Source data
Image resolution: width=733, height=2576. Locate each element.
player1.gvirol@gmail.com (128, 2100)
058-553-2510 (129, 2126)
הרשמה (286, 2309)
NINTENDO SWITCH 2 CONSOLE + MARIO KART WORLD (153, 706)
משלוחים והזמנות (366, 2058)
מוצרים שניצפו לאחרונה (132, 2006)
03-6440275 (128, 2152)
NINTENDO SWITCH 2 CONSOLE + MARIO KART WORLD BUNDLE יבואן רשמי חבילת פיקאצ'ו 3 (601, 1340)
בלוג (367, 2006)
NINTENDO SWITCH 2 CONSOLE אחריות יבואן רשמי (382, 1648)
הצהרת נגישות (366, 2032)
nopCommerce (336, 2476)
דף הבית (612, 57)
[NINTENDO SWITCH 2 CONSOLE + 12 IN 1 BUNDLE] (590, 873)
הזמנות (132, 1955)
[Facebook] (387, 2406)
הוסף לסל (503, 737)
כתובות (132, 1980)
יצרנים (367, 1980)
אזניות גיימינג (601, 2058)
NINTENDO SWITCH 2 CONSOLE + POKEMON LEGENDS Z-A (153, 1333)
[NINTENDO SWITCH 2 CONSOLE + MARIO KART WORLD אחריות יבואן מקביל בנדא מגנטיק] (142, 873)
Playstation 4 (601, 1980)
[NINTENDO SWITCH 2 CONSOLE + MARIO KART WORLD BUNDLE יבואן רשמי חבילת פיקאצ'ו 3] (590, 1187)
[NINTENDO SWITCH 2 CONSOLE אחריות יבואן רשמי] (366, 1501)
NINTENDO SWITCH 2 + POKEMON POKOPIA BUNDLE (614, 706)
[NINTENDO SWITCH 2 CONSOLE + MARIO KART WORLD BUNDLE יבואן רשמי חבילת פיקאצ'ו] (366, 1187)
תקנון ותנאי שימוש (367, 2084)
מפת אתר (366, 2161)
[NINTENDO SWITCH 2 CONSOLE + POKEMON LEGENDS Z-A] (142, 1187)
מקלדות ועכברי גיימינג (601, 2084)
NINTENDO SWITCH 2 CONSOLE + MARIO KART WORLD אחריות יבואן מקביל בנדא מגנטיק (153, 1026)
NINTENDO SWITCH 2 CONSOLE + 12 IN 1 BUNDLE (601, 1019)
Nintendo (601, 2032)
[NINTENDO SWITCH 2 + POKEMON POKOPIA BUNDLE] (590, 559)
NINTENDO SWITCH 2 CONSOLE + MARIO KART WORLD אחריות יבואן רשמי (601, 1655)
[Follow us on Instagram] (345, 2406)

> What this task involves: Transcribe all of the data above, character for character.

> Completed exercise:
Image resolution: width=733, height=2576. Locate each element.
player1.gvirol@gmail.com (128, 2100)
058-553-2510 (129, 2126)
הרשמה (286, 2309)
NINTENDO SWITCH 2 CONSOLE + MARIO KART WORLD (153, 706)
משלוחים והזמנות (366, 2058)
מוצרים שניצפו לאחרונה (132, 2006)
03-6440275 (128, 2152)
NINTENDO SWITCH 2 CONSOLE + MARIO KART WORLD BUNDLE יבואן רשמי חבילת פיקאצ'ו 3 (601, 1340)
בלוג (367, 2006)
NINTENDO SWITCH 2 CONSOLE אחריות יבואן רשמי (382, 1648)
הצהרת נגישות (366, 2032)
nopCommerce (336, 2476)
דף הבית (612, 57)
[NINTENDO SWITCH 2 CONSOLE + 12 IN 1 BUNDLE] (590, 873)
הזמנות (132, 1955)
[Facebook] (387, 2406)
הוסף לסל (503, 737)
כתובות (132, 1980)
יצרנים (367, 1980)
אזניות גיימינג (601, 2058)
NINTENDO SWITCH 2 CONSOLE + POKEMON LEGENDS Z-A (153, 1333)
[NINTENDO SWITCH 2 CONSOLE + MARIO KART WORLD אחריות יבואן מקביל בנדא מגנטיק] (142, 873)
Playstation 4 (601, 1980)
[NINTENDO SWITCH 2 CONSOLE + MARIO KART WORLD BUNDLE יבואן רשמי חבילת פיקאצ'ו 3] (590, 1187)
[NINTENDO SWITCH 2 CONSOLE אחריות יבואן רשמי] (366, 1501)
NINTENDO SWITCH 2 + POKEMON POKOPIA BUNDLE (614, 706)
[NINTENDO SWITCH 2 CONSOLE + MARIO KART WORLD BUNDLE יבואן רשמי חבילת פיקאצ'ו] (366, 1187)
תקנון ותנאי שימוש (367, 2084)
מפת אתר (366, 2161)
[NINTENDO SWITCH 2 CONSOLE + POKEMON LEGENDS Z-A] (142, 1187)
מקלדות ועכברי גיימינג (601, 2084)
NINTENDO SWITCH 2 CONSOLE + MARIO KART WORLD אחריות יבואן מקביל בנדא מגנטיק (153, 1026)
NINTENDO SWITCH 2 CONSOLE + 12 IN 1 BUNDLE (601, 1019)
Nintendo (601, 2032)
[NINTENDO SWITCH 2 + POKEMON POKOPIA BUNDLE] (590, 559)
NINTENDO SWITCH 2 CONSOLE + MARIO KART WORLD אחריות יבואן רשמי (601, 1655)
[Follow us on Instagram] (345, 2406)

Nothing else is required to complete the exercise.